Con la recente deliberazione n. 18/SEZAUT/2023/QMIG, la Sezione delle autonomie della Corte dei conti ha enunciato il seguente principio di diritto:
«Ai fini dell’applicazione dell’articolo 33, comma 2, ultimo periodo, del decreto-legge 30 aprile 2019 n. 34, convertito dalla legge 28 giugno 2019 n. 58, per garantire l’invarianza del valore medio pro-capite dell’apposito fondo per la contrattazione decentrata integrativa, deve essere preso in considerazione non solo il personale dirigenziale a tempo indeterminato, ma anche quello a tempo determinato e, in particolare, il personale dirigenziale assunto ai sensi dell’articolo 110 del decreto legislativo 18 agosto 2000 n. 267, sia nell’anno base che in quello di applicazione del limite».

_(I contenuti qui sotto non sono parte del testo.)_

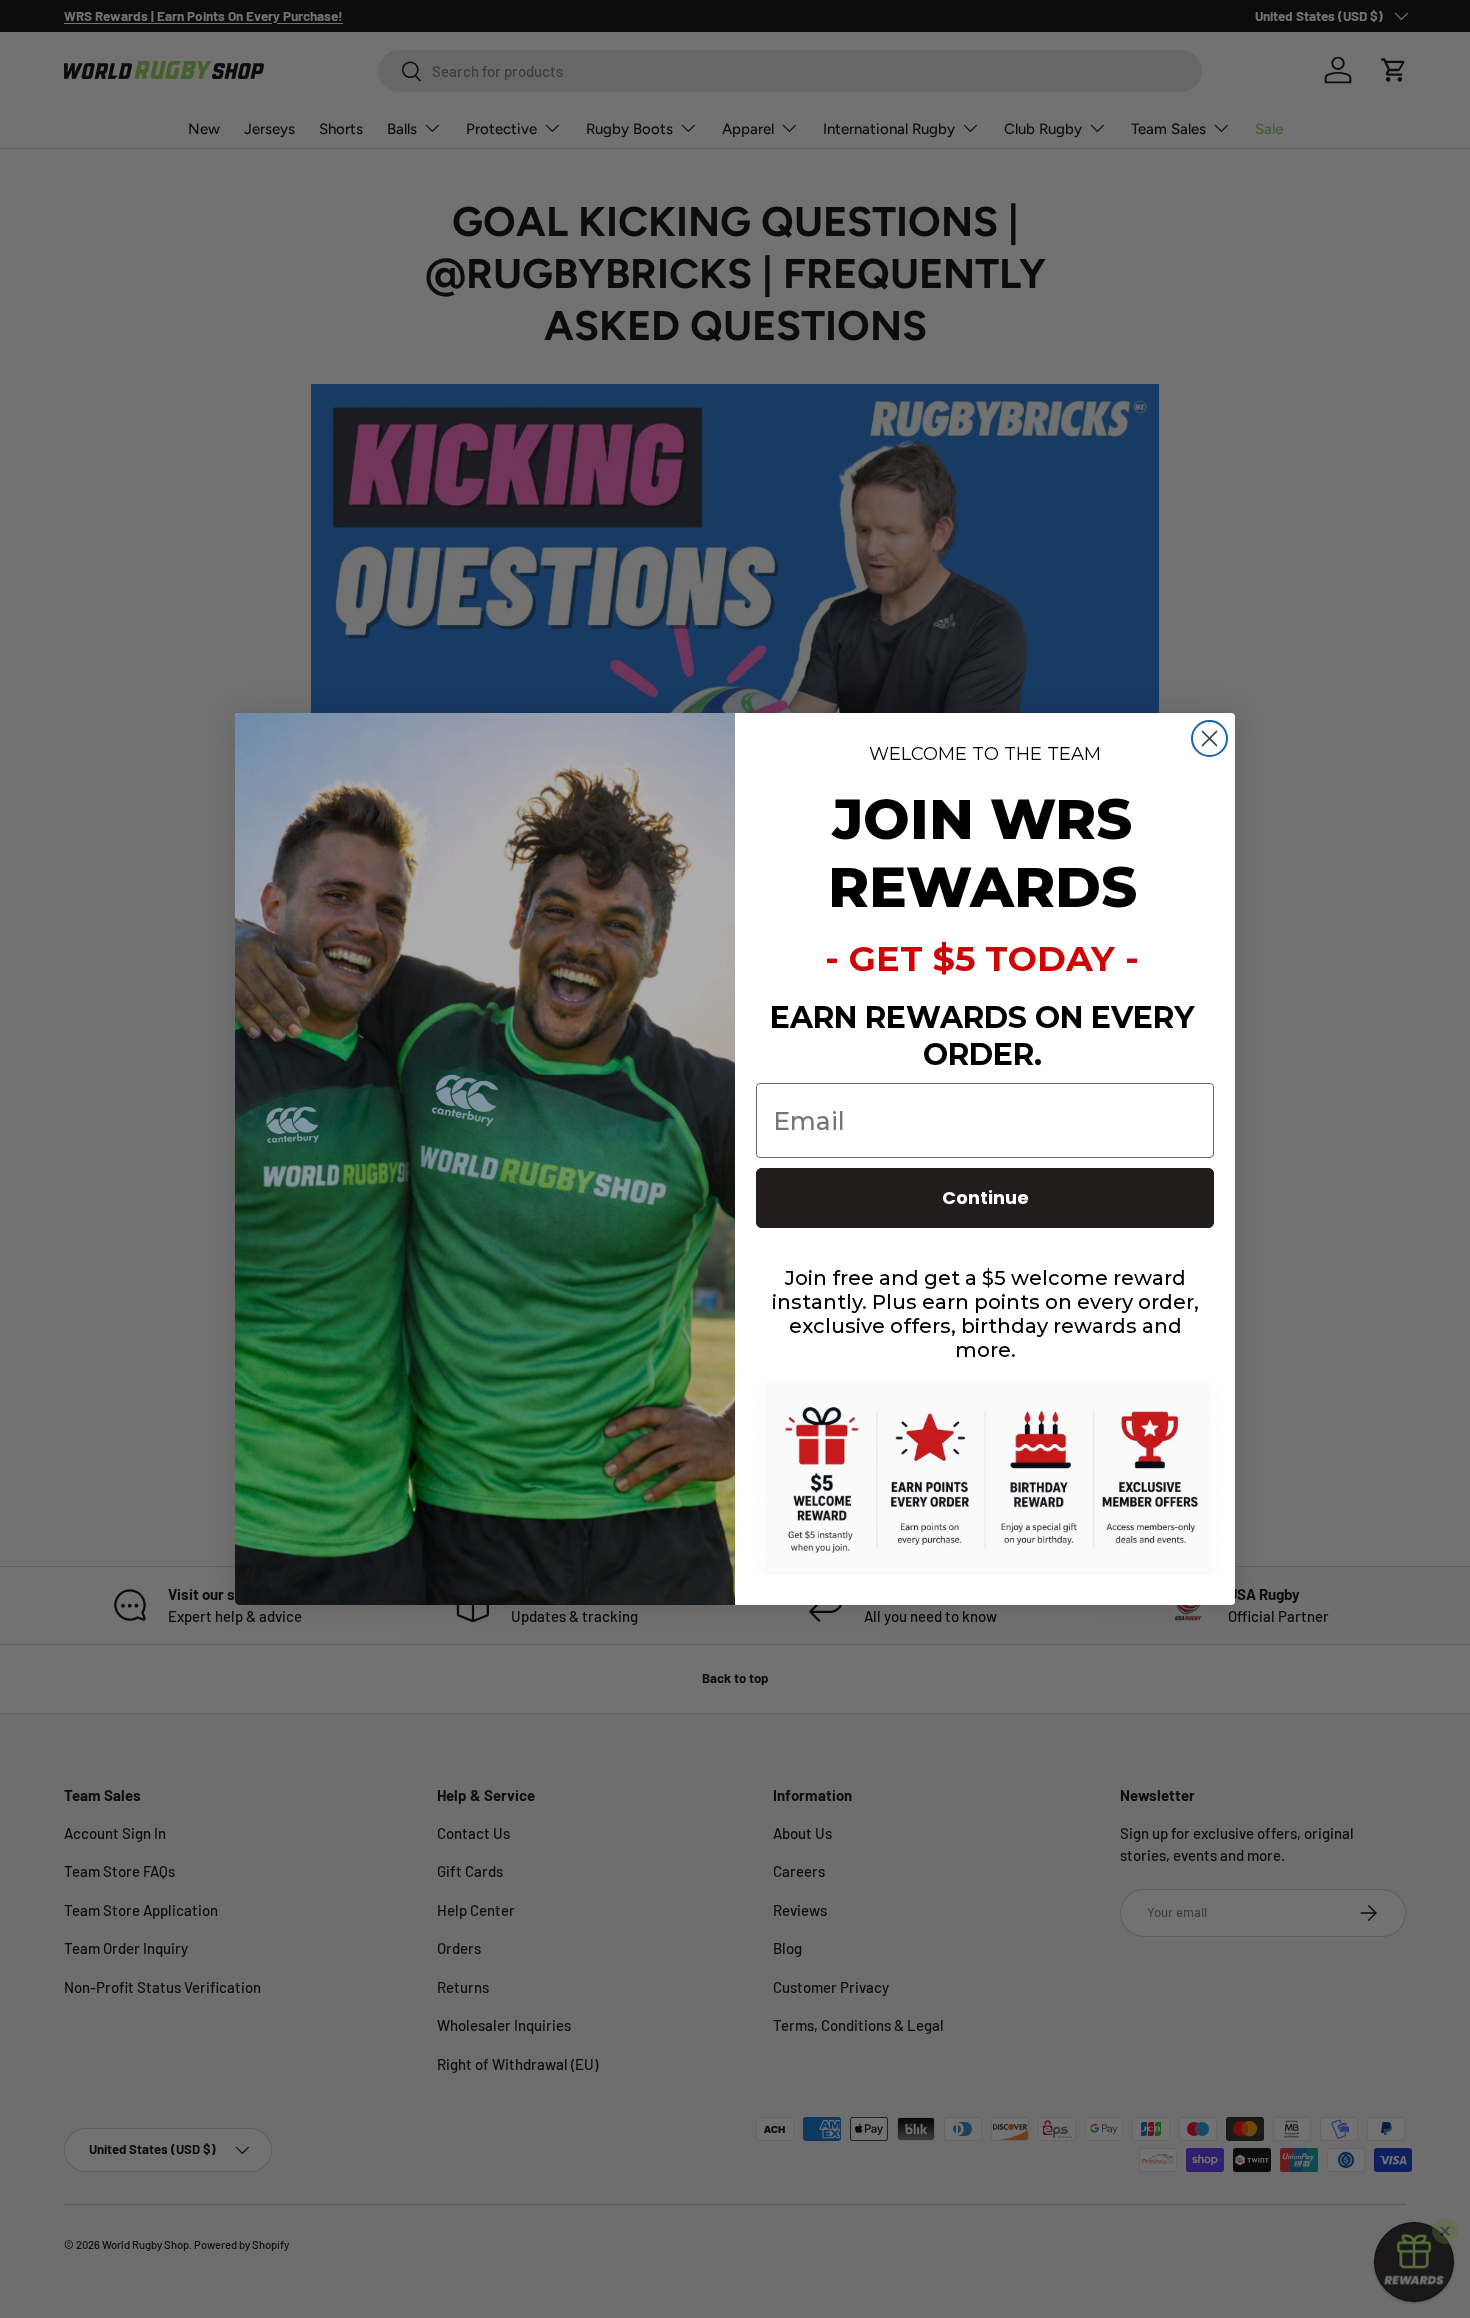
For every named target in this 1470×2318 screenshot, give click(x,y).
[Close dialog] (1209, 738)
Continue (985, 1197)
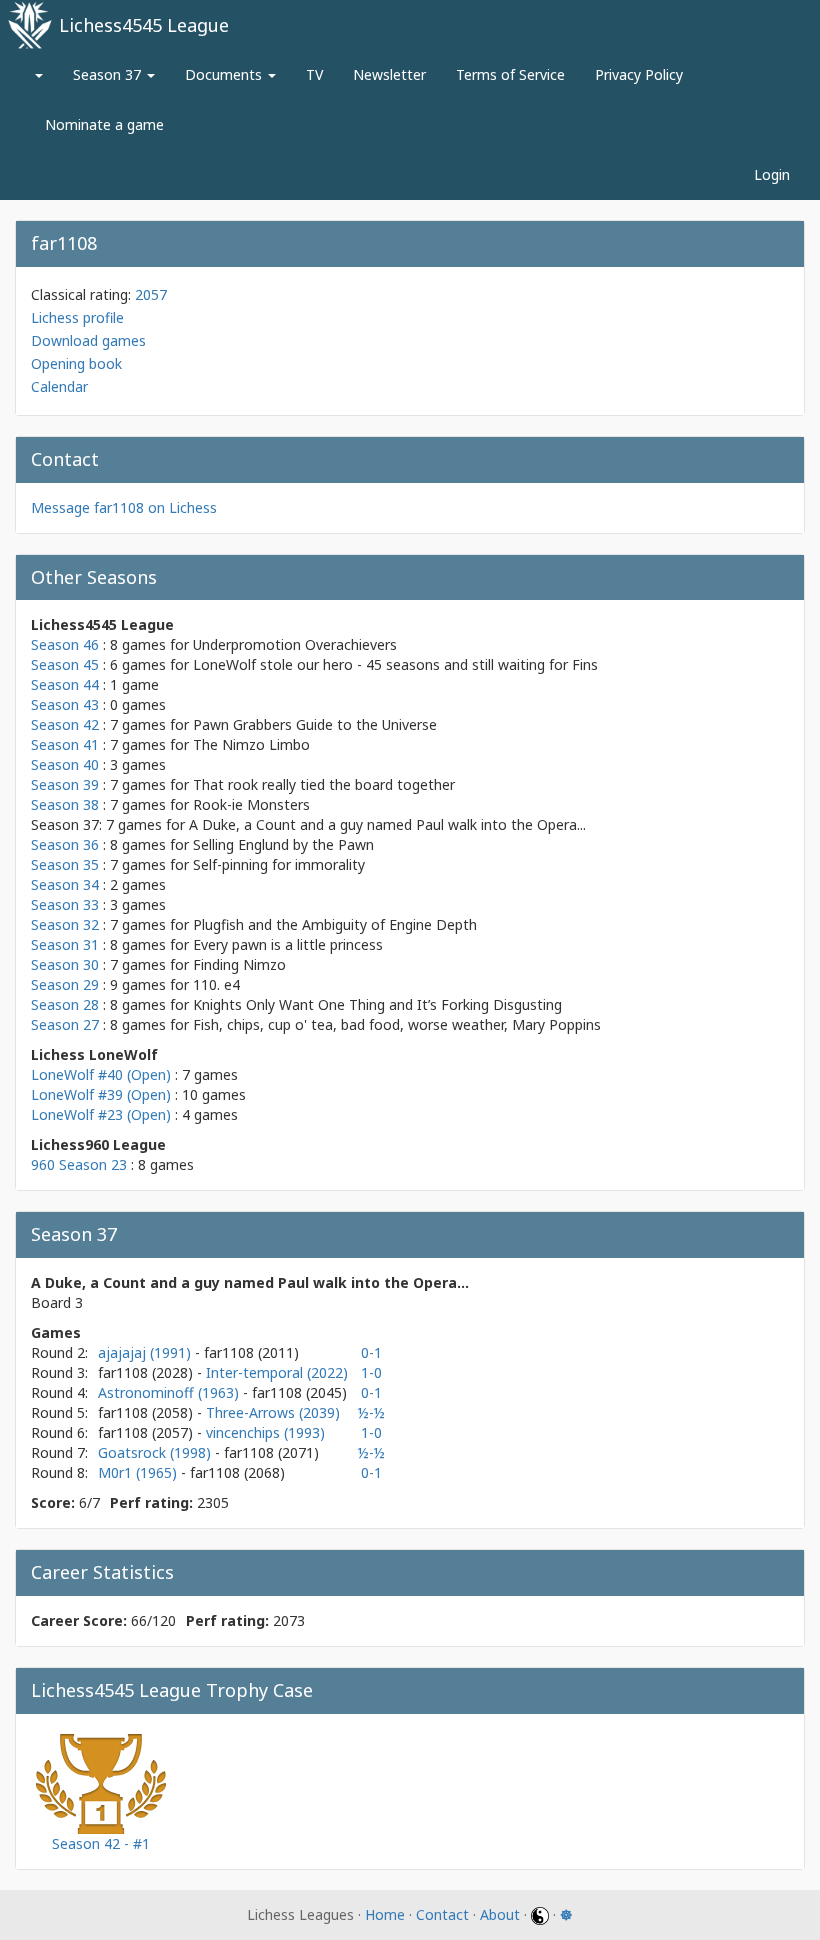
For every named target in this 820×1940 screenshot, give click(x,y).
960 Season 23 (79, 1164)
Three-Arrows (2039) (273, 1412)
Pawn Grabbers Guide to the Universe (315, 724)
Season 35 (65, 864)
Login (772, 174)
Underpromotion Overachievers (295, 644)
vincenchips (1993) (265, 1432)
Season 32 (65, 924)
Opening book (76, 363)
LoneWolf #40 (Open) (101, 1074)
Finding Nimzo (239, 964)
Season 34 (65, 884)
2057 (151, 294)
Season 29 (65, 984)
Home (385, 1914)
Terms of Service (510, 74)
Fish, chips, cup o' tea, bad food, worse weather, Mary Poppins (397, 1024)
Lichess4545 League (144, 25)
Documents (225, 74)
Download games (88, 340)
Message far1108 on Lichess (124, 507)
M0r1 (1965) (139, 1472)
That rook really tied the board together (324, 784)
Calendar (59, 386)
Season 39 (65, 784)
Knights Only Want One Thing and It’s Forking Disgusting (377, 1004)
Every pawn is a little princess (288, 944)
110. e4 (216, 984)
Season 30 (65, 964)
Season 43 (65, 704)
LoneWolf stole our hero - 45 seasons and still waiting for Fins (395, 664)
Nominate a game (104, 124)
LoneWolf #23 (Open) (101, 1114)
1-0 (371, 1372)
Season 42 (65, 724)
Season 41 (65, 744)
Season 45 (65, 664)
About (500, 1914)
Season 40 (65, 764)
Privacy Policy (639, 74)
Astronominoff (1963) (170, 1392)
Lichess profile (77, 317)
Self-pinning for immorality (279, 864)
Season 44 (65, 684)
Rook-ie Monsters (251, 804)
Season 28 (65, 1004)
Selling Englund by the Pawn (283, 844)
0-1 (371, 1352)
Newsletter (389, 74)
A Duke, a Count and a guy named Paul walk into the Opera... (387, 824)
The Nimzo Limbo (251, 744)
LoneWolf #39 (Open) (101, 1094)
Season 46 (65, 644)
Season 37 (109, 74)
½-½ (371, 1412)
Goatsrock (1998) (156, 1452)
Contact (442, 1914)
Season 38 (65, 804)
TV (314, 74)
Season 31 (65, 944)
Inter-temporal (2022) (277, 1372)
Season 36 (65, 844)
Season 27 (65, 1024)
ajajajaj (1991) (146, 1352)
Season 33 (65, 904)
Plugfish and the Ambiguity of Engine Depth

Invero, considerando che la norma non fornisce chiare indicazioni e necessita di essere interpretata secondo un criterio logico e sistematico, il Collegio ritiene che, come base di calcolo, per aggiornare l’importo del fondo debba essere preso in considerazione non solo il personale a tempo indeterminato, ma anche quello a tempo determinato e, in particolare, il personale dirigenziale assunto ai sensi dell’articolo 110 del decreto legislativo 18 agosto 2000, n. 267, sia nell’anno base che in quello di applicazione del limite.
Si deve infatti osservare che entrambe le categorie di personale concorrono alla ripartizione dei fondi per la contrattazione integrativa previsti dal contratto collettivo nazionale di riferimento (articoli 1, 61 e 79 del CNNL Comparto Funzioni locali del 16 novembre 2022; articoli 1, 43 e 57 del CCNL Area dirigenti Funzioni locali del 17 dicembre 2020) e che partecipano dei detti emolumenti accessori.
In considerazione della sostanziale omogeneità dei trattamenti risulterebbe paradossale che una determinata categoria di personale rientrasse tra i soggetti che partecipano agli impieghi del fondo per il trattamento accessorio ma non tra quelli che possono incrementarlo.
Sotto il profilo sistematico, poi, l’accoglimento dell’orientamento più restrittivo produrrebbe non solo l’effetto, efficacemente stigmatizzato dalla Sezione regionale di controllo per la Liguria, di ridurre il trattamento accessorio anche per i dipendenti a tempo indeterminato, ma altresì quello di disincentivare il ricorso a quelli a tempo determinato (al fine di non determinare tale effetto riduttivo). Si tratterebbe di una tendenza opposta rispetto a quella attualmente compulsata dal legislatore per sopperire a carenze di personale, specialmente di profilo tecnico.
Tale avviso, pur estensivo della facoltà di variazione del limite al trattamento accessorio in un contesto (quello delle assunzioni a tempo determinato) chiaramente diverso da quello originariamente descritto dal legislatore, si pone, in sintonia con l’oggettiva ratio legis. Essa è rappresentata dalla volontà di garantire comunque l’invarianza del valore medio pro capite del trattamento accessorio, a fronte di un ampliamento della possibilità di procedere ad assunzioni per gli enti locali.
Inoltre, detta interpretazione comunque non dovrebbe pregiudicare la sostenibilità finanziaria delle relative spese, in quanto la possibilità di effettuare assunzioni è riservata ai soli comuni “virtuosi”.
Infine, è appena il caso di evidenziare che i rapporti a tempo determinato incardinati nell’ente locale sono soggetti a limiti di legge e la loro influenza nella determinazione del fondo può comportare variazione in aumento del trattamento accessorio complessivo, ma anche in diminuzione, in ragione del progressivo ed eventuale riassorbimento del personale a tempo determinato, conseguente alla cessazione dei rapporti, preservando comunque l’invarianza del valore medio pro capite.